[TRECHO SELECIONADO]:
----

Os pequenos pensam na publicidade?
Sim, claro. Mas o mercado é muito monopolizado, a publicidade privada vai em direção ao que tem relação com o comércio, o e-comerce, por exemplo. A internet não é só para fazer cabeça. É para vender produto. No contexto do capitalismo, a internet é feita para vender produto e não para fazer debate democrático. Nos Estados Unidos, a publicidade no mundo digital superou a do impresso em US$ 2,5 bilhões em sites feitos para o mercado. A internet foi incorporada à lógica do capitalismo, senão ela nem existiria. Os pequenos tentam, mas vai conseguir publicidade de uma grande empresa! Por isso a importância do papel do Estado, para garantir uma fatia para os pequenos. E isso será uma luta titânica.
E quanto à expectativa de o governo criar políticas de concessões na internet pra veículos de imprensa...
Acho difícil que vinguem as concessões para veículos de imprensa na internet neste momento. É uma tentativa de controle. Isso questiona a própria tecnologia, que é aberta e compartilhada. A não ser que você feche a internet, com controles como o que está no projeto SOPA nos Estados Unidos ou a ACTA, a legislação discutida mundialmente.
E existe esse risco no Brasil em algum momento?
Sim, já que existe esse risco no mundo. Os Estados Unidos, se não fosse uma pressão violenta e o Obama ficar numa situação difícil - já que ele se elegeu com base na internet, um setor o elegeu com esse compromisso - o congresso lá teria aprovado o projeto antipirataria, o SOPA. Está agora em discussão o ACTA, que seria uma legislação mundial. E temos também, aqui no Brasil, o AI-5 digital do Eduardo Azeredo. Essa tentativa de controle é uma tendência ...
O ex-ministro das comunicações da Venezuela disse que a Internet, do jeito que está, é um desafio ao stablishment. É o único nicho que ainda não tem controle total, por isso vão tentar fechar. Eles estão procurando os caminhos. Eles têm hegemonia, mas perdem uma fatia de poder que os incomoda. É uma situação semelhante à do rádio, que, quando surgiu, na década de 1920, era livre, era aberto, fazia transmissões diretamente para a comunidade. Com o tempo, os governos foram fechando as rádios, criminalizando-as. Hoje, eles tiram do ar quem tenta fugir do que a lei determina, como transmitir para raio de um quilômetro, ter publicidade.

----

[OBJETIVO DO EXERCÍCIO]:
Responda com base no trecho selecionado:
(a) Em quanto a publicidade no mundo digital superou a do impresso nos Estados Unidos?
(b) Qual projeto antipirataria o congresso dos Estados Unidos teria aprovado?
(c) Em que década o rádio surgiu?

[INFORMAÇÕES EXIBIDAS]:

----

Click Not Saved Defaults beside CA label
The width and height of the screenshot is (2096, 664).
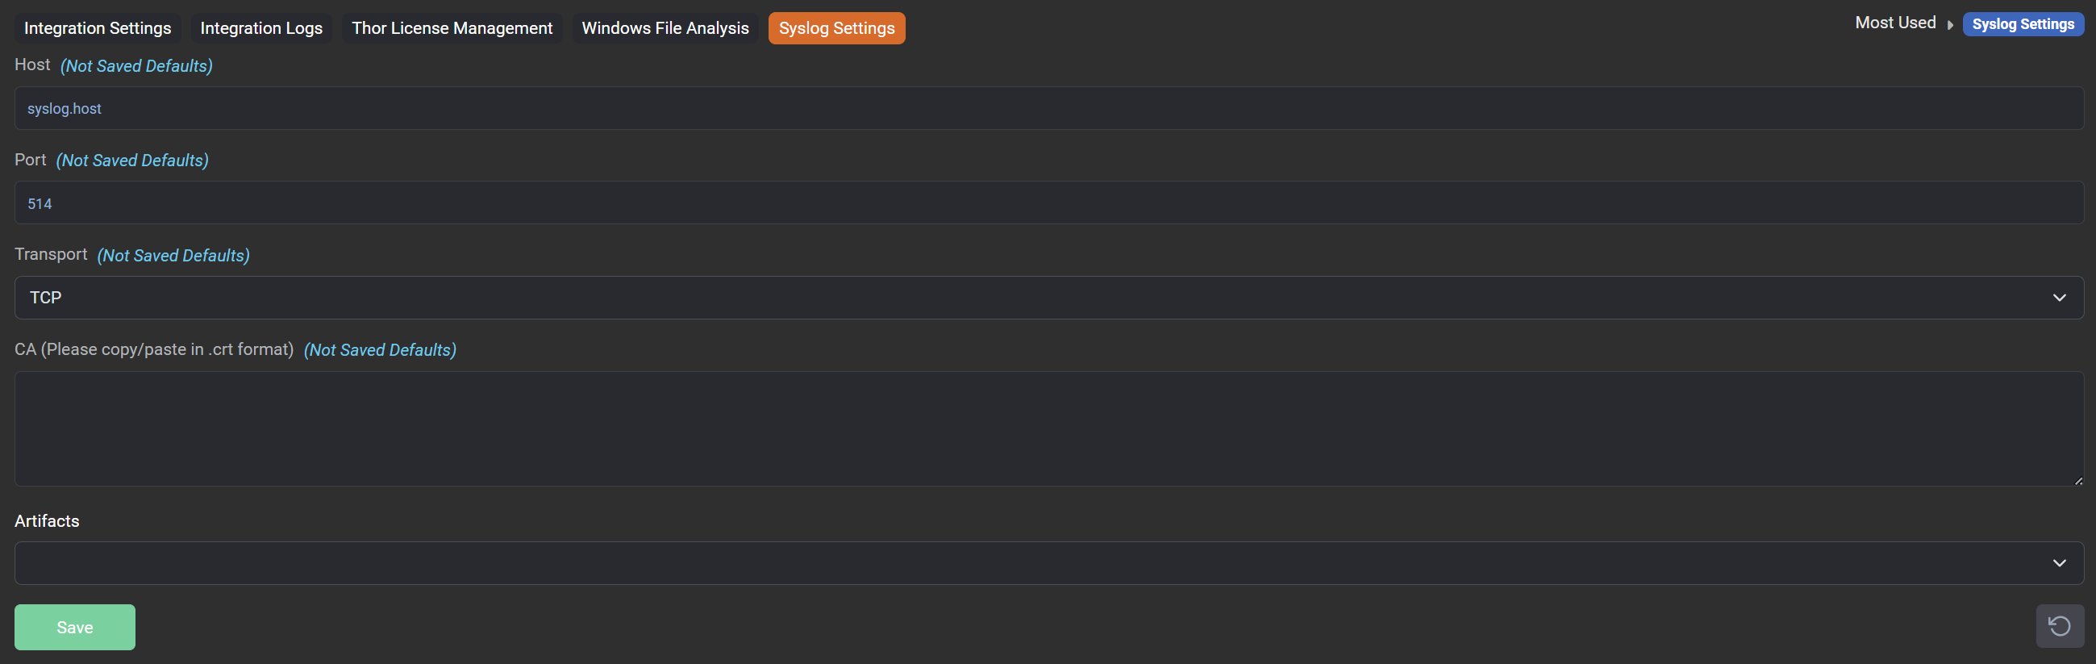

----

[RESPOSTA]:
(a) Em US$ 2,5 bilhões.
(b) O SOPA.
(c) Na década de 1920.